- _Assignment_
When you reach the line containing "unmute (35, 2472)" in the entries below, start writing out each line exactly, and stop after the line containing "Латвия требует миллиарды".

[Saved data entries]
_ _ _

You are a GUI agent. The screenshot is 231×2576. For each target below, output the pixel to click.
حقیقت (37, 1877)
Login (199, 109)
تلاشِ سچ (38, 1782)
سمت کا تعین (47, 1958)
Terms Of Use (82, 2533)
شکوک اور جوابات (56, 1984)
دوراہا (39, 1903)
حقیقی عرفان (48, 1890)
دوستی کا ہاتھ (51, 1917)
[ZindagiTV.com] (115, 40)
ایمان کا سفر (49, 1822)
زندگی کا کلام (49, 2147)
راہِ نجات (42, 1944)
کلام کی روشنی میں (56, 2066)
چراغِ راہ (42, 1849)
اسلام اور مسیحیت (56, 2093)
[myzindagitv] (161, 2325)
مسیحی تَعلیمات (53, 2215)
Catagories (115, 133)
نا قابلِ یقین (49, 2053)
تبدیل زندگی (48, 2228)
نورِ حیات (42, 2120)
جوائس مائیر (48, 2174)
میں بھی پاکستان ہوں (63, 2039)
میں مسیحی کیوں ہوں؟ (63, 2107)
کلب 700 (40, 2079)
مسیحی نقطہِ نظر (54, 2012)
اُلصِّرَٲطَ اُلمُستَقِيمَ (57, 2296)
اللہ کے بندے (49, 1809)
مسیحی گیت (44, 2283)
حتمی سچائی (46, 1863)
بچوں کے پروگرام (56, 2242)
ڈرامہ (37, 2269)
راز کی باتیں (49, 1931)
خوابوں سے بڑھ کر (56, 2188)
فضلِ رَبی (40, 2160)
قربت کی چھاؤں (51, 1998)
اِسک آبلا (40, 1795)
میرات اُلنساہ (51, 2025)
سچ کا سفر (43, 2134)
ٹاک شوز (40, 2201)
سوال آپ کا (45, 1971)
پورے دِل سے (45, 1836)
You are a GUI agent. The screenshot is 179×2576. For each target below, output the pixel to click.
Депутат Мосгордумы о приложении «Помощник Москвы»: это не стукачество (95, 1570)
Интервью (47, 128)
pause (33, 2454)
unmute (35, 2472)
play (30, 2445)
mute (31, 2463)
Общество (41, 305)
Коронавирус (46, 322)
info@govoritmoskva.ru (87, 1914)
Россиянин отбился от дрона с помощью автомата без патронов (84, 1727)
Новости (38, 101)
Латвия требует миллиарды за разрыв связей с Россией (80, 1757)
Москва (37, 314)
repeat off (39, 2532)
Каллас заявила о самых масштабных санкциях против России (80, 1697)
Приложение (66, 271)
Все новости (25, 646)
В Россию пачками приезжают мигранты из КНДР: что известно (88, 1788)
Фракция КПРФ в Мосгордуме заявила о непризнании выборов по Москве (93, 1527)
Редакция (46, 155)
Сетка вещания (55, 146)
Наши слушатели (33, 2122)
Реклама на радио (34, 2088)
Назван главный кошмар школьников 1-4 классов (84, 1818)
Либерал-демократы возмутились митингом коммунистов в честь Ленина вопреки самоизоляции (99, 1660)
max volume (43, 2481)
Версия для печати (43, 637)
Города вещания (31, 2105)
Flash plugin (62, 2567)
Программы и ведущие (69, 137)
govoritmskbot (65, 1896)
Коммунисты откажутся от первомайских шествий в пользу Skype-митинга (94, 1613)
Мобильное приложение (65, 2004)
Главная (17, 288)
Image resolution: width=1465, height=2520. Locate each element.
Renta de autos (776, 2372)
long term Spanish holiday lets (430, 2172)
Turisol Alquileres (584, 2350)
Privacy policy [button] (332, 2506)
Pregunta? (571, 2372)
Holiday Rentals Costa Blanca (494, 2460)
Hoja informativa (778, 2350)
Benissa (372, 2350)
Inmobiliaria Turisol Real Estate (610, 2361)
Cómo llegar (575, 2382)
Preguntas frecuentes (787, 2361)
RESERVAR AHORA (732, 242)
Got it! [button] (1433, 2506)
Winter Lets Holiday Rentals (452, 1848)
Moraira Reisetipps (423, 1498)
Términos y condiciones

_ _ _

- _Response area_
unmute (35, 2472)
play (30, 2445)
mute (31, 2463)
Общество (41, 305)
Коронавирус (46, 322)
info@govoritmoskva.ru (87, 1914)
Россиянин отбился от дрона с помощью автомата без патронов (84, 1727)
Новости (38, 101)
Латвия требует миллиарды за разрыв связей с Россией (80, 1757)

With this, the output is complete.